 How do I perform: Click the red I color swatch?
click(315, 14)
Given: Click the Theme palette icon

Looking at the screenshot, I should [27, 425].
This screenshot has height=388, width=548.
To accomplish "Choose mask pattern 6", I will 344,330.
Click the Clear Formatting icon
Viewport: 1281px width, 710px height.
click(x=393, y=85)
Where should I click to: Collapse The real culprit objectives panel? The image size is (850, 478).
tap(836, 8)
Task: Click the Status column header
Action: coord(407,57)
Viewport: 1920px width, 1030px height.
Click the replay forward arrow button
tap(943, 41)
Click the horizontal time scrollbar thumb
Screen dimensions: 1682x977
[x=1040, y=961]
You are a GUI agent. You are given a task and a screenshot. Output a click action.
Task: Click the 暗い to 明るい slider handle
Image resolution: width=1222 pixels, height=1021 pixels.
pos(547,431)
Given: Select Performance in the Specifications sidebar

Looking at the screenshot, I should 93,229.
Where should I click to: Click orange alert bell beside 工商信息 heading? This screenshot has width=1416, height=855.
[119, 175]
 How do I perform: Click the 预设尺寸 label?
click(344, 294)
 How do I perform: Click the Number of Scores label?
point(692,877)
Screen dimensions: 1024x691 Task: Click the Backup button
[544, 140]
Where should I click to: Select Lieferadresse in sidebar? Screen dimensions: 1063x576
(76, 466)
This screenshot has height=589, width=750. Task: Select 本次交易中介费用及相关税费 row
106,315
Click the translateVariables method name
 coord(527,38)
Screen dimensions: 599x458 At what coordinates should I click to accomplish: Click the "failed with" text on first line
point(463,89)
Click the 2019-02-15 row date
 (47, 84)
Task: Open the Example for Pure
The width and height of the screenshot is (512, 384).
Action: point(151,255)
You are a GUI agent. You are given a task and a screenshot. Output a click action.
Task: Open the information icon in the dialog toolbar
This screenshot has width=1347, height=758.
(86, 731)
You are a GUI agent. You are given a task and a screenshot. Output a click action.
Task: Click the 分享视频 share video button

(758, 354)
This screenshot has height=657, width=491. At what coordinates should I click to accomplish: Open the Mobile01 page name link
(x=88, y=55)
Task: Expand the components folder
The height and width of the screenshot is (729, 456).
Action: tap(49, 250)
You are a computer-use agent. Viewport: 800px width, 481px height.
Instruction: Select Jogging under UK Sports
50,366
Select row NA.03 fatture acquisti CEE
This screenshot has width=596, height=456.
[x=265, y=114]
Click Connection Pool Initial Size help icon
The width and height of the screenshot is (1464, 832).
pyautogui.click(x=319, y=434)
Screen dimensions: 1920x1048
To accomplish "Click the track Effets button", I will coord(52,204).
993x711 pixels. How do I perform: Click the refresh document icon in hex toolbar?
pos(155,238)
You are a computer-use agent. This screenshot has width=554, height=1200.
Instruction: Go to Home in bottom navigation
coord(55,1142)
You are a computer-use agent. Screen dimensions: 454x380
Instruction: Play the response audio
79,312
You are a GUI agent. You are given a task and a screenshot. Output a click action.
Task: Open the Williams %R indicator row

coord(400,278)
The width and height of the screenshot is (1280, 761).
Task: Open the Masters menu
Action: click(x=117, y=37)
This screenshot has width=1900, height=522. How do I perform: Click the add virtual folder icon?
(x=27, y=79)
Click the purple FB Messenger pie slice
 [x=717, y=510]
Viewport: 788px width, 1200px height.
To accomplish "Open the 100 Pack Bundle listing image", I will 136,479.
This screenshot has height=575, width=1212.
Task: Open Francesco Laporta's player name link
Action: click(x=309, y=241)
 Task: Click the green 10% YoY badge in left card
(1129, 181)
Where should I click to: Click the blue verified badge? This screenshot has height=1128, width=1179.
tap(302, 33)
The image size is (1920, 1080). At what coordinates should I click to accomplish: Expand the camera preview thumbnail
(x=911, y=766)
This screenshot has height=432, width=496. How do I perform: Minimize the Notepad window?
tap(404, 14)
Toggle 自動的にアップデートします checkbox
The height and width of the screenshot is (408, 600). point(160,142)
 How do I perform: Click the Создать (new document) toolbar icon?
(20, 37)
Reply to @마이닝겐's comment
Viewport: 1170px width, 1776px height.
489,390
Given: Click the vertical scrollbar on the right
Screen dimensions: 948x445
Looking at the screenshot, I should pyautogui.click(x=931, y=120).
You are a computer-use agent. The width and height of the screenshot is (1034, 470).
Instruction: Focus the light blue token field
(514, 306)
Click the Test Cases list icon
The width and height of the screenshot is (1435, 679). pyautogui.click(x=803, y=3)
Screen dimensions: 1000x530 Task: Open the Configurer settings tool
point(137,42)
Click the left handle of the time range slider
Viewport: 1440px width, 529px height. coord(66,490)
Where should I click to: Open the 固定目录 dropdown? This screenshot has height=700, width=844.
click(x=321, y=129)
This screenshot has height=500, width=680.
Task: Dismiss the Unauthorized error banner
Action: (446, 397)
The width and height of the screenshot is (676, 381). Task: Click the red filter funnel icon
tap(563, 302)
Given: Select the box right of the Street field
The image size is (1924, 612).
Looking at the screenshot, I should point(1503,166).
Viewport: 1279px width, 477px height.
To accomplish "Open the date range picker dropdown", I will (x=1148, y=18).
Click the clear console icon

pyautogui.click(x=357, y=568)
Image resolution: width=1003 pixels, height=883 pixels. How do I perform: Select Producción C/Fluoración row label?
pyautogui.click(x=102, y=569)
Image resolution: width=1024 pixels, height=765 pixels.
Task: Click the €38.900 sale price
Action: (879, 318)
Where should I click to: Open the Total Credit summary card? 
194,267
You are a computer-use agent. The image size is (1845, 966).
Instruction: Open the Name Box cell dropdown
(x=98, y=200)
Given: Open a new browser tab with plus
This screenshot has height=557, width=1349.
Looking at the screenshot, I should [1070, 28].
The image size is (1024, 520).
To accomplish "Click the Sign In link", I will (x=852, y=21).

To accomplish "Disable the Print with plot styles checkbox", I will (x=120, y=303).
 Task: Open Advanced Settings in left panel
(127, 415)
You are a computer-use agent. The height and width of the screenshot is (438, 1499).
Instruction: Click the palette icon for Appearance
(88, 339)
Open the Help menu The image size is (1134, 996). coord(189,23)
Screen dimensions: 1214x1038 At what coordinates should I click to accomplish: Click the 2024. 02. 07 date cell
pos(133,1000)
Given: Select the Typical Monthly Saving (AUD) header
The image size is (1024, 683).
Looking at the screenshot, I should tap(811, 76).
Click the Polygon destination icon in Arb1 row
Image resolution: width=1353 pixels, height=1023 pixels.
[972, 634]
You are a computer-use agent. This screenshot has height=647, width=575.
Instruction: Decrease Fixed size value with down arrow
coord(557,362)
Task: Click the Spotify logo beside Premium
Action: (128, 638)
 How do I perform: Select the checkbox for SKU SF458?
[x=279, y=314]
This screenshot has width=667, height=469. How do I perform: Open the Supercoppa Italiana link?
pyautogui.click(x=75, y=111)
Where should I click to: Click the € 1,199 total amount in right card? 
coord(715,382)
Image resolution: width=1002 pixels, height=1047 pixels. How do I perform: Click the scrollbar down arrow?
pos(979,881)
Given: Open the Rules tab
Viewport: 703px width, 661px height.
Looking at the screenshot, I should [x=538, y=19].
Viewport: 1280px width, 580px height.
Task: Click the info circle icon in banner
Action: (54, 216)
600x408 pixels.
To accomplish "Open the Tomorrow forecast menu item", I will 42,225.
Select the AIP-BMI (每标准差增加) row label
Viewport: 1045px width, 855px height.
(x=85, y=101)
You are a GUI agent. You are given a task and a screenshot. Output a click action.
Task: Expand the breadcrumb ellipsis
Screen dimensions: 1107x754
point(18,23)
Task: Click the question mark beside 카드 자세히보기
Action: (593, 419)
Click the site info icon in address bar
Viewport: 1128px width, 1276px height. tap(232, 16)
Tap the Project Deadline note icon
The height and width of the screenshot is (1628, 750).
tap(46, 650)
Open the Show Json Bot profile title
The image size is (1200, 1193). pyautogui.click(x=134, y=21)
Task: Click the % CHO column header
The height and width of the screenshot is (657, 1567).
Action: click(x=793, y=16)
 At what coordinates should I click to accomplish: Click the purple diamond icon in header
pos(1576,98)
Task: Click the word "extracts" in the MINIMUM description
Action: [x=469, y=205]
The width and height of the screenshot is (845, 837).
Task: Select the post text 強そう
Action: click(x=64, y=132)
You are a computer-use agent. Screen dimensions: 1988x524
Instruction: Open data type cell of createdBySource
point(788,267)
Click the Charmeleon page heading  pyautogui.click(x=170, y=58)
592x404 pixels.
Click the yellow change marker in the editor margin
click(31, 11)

PROMPT. Your task is to set down again, exactly, every line from the beginning of the listing through the line with "Click the Clear Formatting icon".

WRITTEN SOLUTION.
 How do I perform: Click the red I color swatch?
click(315, 14)
Given: Click the Theme palette icon

Looking at the screenshot, I should [27, 425].
This screenshot has height=388, width=548.
To accomplish "Choose mask pattern 6", I will 344,330.
Click the Clear Formatting icon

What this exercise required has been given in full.